Directed By: Renny Harlin
Starring: Robert Englund, Tuesday Knight, Lisa Wilcox
Tag line: "Pure Evil Never Really Dies"
Trivia: co-star Tuesday Knight also performed the film's theme song
As a follow-up to Dream Warriors, the entertaining third entry in the Nightmare on Elm Street series, 1988’s Dream Master is something of a letdown; while visually impressive, its story is far too convoluted, and Freddy Krueger, played once again by Robert Englund, is, for the first time, more comedic than he is frightening.
Though she helped defeat Freddy Krueger a while back, Kristen (played this time around by Tuesday Knight) isn’t convinced the charred child killer is truly gone. Her fears are confirmed when her two close friends, Joey (Rodney Eastmas) and Kincaid (Ken Sagoes), both of whom also survived their initial run-in with Freddy, turn up dead. Now the last of the Elm Street kids (i.e. – a child of one of the angry parents who killed Freddy way back when), Kristen knows it’s only a matter of time before the psychotic killer gets her, too. So, when Freddy finally shows up, Kristen passes her special power (the ability to pull others into her dreams) on to her friend, Alice (Lisa Wilcox), who’s also the sister of Kristen's boyfriend Rick (Andras Jones). A compulsive daydreamer, Alice starts to encounter Freddy on a regular basis, often doing so while she’s still awake. In need of new people to scare, the crazed killer sets his sights on Alice’s pals, many of whom don’t survive the ordeal. Knowing it’s up to her to end this reign of terror, Alice searches for a way to defeat Freddy. But how do you kill someone who’s already dead?
From the synopsis alone, you get an idea of just how complex Dream Master’s story can be, yet this is just the beginning (for example, whenever one of her chums falls victim to Freddy, Alice absorbs a portion of the newly-deceased’s personality, allowing her to mimic their actions and, on occasion, talk like they used to). In some cases, the film’s various twists and turns don’t make a bit of sense (why would Kristen bother passing her powers on to Alice, seeing as it was this that called her to Freddy’s attention in the first place?), and while Alice, as played by Lisa Wilcox, is a decent heroine (I especially like the daydreaming angle, which lets her see Freddy even when she's awake), her friends are, for the most part, one-dimensional (the jock, the science nerd, the kung-fu fanatic, etc). As for Freddy, his one-liners are as annoying as they are dated (he often makes pop culture references that only someone who grew up in the ‘80s can understand).

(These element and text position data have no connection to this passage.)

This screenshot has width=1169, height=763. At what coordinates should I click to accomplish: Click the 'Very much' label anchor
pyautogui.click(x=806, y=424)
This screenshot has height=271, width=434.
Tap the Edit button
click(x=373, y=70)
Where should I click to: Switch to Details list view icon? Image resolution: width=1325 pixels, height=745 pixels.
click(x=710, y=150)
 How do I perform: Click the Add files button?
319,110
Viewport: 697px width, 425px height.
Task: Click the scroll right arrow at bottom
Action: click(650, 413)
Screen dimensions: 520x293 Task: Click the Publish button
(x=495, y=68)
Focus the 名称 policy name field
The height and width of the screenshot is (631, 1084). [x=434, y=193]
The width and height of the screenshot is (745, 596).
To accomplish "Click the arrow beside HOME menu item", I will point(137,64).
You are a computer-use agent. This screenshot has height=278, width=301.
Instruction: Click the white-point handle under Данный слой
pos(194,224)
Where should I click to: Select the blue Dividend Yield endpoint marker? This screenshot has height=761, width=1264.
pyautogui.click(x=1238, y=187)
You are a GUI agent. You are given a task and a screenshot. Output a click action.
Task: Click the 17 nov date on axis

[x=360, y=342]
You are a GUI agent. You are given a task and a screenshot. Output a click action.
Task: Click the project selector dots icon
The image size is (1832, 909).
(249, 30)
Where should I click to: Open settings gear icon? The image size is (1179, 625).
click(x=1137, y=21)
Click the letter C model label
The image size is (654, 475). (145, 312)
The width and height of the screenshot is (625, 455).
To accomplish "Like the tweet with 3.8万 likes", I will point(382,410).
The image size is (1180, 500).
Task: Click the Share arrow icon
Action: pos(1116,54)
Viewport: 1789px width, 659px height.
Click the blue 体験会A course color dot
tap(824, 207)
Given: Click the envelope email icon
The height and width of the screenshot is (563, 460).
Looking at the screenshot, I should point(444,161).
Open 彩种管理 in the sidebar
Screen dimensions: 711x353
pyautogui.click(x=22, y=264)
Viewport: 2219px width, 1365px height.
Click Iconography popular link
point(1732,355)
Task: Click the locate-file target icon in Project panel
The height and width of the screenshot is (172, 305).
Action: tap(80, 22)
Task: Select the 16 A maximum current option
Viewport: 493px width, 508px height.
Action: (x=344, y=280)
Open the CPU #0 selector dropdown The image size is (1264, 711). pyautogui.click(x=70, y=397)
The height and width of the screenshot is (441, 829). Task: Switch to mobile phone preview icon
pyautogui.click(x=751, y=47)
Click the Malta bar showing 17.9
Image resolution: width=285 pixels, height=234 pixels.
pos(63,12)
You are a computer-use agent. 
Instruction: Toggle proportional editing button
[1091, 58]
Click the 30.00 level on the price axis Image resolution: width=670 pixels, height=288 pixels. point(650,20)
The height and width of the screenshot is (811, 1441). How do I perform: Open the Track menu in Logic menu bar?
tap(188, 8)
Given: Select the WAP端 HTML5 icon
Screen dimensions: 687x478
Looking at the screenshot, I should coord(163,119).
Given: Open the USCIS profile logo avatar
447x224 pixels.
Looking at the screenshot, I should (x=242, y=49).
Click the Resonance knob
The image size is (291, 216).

What saves Nightmare on Elm Street 4: The Dream Master from becoming a total waste of time is its imaginative visuals. Directed by Renny Harlin, the film features a handful of creative kills (one character literally has the air sucked out of them) and other wildly inventive scenes (the best of which is a dream sequence set inside a movie theater). So, even if the story gives you fits (like it did me), at least there’s something interesting to look at.